爱尔兰都柏林城市大学国家细胞生物技术研究所-癌症分子疗法方向博士后研究员

爱尔兰都柏林城市大学国家细胞生物技术研究所-癌症分子疗法方向博士后研究员

Postdoctoral Researcher in the functional assessment of PI3K/AKT pathway mutations as predictors of PI3K inhibitor sensitivity

Background and Role:

A postdoctoral position is available with the Molecular Therapies for Cancer in Ireland within the National Institute for Cellular Biotechnology at Dublin City University (DCU) to undertake research on the following project: “The impact of mutations in PI3K/AKT pathway gene loci on response to PI3K inhibitors”. This postdoctoral position is funded through a Health Research Board Emerging investigator award.

PI3K-inhibitors demonstrate clinical efficacy in the treatment of breast cancer. Oncogenic missense mutations in the PIK3CA gene are the most obvious potential prognostic and therapeutic markers ofPI3K-inhibitor sensitivity. However, many patients who don’t have a PIK3CA missense mutation also respond to PI3Kinhibitors.
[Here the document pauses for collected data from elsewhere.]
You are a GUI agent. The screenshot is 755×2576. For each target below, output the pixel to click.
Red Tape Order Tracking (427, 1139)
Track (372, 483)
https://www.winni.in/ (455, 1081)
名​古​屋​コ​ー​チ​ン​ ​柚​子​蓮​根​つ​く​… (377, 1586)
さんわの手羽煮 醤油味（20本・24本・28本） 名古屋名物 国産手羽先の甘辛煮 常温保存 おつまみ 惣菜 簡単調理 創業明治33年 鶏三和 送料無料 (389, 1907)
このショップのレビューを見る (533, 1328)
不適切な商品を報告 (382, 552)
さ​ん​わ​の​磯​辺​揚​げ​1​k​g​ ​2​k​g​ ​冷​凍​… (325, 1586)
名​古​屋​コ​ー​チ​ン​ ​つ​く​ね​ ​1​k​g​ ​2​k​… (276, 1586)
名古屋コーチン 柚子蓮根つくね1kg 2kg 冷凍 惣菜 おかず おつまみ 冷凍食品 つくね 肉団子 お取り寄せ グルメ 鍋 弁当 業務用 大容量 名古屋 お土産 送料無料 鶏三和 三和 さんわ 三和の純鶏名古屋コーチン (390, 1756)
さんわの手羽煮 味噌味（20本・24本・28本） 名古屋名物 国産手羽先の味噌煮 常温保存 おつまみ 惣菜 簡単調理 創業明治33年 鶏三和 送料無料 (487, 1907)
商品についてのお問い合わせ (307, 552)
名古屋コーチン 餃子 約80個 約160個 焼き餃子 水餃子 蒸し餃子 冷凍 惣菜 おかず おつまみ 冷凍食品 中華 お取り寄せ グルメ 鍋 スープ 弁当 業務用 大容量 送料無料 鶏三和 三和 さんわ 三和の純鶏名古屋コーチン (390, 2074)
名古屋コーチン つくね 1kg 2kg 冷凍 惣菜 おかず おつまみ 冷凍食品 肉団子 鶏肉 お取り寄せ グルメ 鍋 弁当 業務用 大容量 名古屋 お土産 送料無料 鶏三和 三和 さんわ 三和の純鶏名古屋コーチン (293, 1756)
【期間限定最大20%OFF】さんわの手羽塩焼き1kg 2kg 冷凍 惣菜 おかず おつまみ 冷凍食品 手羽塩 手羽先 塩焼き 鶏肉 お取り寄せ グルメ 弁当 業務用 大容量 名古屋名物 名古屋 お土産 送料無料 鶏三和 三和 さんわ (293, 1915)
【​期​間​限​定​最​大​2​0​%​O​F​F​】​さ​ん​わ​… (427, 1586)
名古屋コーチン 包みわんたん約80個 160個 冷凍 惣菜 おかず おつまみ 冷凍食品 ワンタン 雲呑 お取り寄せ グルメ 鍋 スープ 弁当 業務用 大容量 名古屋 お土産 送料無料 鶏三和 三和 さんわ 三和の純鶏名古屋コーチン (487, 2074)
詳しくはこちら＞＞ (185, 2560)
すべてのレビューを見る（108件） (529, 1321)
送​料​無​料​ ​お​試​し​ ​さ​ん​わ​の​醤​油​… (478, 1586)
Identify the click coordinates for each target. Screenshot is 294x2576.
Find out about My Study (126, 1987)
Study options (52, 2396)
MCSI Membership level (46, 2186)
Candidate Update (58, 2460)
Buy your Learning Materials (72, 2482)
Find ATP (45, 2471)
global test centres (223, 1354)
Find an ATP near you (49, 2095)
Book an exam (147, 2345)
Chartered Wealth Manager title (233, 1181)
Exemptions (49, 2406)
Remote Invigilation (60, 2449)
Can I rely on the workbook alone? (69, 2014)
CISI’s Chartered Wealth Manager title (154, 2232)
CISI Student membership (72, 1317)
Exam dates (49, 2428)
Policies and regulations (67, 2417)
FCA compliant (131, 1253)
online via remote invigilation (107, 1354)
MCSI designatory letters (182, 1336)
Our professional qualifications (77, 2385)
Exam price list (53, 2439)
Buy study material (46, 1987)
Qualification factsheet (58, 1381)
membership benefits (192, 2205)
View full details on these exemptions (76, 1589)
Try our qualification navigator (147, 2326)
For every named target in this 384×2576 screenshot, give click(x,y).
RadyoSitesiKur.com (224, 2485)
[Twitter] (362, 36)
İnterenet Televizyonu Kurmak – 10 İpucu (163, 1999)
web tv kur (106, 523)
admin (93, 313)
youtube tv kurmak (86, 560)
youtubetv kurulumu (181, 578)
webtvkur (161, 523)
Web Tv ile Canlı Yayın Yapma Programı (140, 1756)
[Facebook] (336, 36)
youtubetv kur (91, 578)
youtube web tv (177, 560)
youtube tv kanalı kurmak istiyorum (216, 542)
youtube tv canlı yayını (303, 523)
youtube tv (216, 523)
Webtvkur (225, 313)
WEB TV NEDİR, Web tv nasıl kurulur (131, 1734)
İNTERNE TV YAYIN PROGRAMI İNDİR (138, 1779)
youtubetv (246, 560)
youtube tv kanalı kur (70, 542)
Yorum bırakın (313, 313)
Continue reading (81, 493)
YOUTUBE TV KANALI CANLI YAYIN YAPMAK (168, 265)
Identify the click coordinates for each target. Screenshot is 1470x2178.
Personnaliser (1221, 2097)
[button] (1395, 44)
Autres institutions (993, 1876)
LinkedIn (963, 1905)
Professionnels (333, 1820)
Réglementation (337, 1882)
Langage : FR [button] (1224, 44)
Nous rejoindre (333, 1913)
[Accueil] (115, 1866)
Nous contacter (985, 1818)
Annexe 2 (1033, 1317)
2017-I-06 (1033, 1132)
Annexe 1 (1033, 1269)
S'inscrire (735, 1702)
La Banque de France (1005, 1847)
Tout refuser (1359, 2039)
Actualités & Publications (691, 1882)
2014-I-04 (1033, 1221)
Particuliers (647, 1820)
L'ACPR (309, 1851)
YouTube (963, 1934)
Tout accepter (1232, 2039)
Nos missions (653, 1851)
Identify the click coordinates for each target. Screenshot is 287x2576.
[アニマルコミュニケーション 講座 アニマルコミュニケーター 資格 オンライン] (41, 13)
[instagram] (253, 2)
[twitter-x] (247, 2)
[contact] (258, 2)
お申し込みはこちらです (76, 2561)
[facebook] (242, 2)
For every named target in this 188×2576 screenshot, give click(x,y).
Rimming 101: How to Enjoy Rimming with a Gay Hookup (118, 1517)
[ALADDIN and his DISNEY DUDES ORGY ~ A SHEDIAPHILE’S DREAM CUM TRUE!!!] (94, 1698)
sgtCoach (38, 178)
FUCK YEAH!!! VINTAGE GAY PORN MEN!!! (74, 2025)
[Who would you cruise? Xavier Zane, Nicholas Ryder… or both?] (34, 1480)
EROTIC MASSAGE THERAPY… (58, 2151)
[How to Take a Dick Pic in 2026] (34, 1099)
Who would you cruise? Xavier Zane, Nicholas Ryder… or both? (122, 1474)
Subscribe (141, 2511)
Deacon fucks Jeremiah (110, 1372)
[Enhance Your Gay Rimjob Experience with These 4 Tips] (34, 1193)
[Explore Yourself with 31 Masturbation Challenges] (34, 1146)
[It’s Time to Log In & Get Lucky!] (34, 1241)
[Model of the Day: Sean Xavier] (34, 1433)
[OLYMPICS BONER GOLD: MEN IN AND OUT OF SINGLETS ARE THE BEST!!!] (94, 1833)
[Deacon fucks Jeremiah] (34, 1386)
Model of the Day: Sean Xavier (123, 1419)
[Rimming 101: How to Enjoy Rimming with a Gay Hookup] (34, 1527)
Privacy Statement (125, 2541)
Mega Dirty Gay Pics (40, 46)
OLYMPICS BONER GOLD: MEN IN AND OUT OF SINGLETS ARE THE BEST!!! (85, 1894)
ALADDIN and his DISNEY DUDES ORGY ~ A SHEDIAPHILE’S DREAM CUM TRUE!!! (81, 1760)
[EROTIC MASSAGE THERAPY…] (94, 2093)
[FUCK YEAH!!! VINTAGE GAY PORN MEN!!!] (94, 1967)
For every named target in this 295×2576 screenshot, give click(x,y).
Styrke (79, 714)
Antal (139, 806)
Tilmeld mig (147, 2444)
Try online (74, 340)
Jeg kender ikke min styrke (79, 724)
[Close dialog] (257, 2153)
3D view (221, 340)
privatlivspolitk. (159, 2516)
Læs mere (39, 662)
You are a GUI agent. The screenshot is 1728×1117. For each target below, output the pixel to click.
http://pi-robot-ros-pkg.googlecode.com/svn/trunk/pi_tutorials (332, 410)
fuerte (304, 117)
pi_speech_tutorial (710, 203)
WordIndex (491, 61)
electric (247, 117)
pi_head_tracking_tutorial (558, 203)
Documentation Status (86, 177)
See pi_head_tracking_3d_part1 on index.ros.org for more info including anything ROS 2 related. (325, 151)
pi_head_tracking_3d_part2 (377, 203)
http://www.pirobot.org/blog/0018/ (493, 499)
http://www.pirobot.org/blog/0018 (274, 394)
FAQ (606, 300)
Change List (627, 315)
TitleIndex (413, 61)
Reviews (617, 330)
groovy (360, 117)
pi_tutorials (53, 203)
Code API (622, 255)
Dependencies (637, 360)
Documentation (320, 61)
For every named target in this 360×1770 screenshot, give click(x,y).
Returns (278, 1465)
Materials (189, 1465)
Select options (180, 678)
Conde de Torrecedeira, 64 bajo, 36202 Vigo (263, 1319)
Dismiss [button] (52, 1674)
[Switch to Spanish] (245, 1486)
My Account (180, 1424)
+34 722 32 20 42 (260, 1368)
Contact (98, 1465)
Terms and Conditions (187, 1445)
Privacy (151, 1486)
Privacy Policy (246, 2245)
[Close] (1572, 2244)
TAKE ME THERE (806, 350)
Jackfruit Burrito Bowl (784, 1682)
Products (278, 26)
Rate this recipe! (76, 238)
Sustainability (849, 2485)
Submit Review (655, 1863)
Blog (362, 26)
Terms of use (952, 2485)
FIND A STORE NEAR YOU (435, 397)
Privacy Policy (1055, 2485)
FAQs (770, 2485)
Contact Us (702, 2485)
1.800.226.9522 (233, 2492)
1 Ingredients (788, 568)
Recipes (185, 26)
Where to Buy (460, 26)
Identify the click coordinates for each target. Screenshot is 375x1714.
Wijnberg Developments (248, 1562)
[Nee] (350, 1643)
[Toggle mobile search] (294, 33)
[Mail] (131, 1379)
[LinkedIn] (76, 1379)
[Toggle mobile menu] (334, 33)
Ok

Supporting this, data generated by our lab, as well as published clinical trial results, suggest that an extended cohort of patients who are PIK3CA wild-type could benefit from PI3K-inhibitors. We therefore hypothesise that both coding and non-coding ‘regulatory’ mutations in the gene loci of members of the PI3K/AKT-pathway, influence how BCs respond to PI3K inhibitors.

Therefore, the key question this proposal will address is “what is the extended cohort of gene mutations in patients with PIK3CA wild-type tumours that predict responsiveness to PI3K-inhibitors”.

To test our hypothesis, we will undertake the following:

Objective 1: To identify novel coding and non-coding mutations in the gene loci of members of the PI3K/AKT pathway.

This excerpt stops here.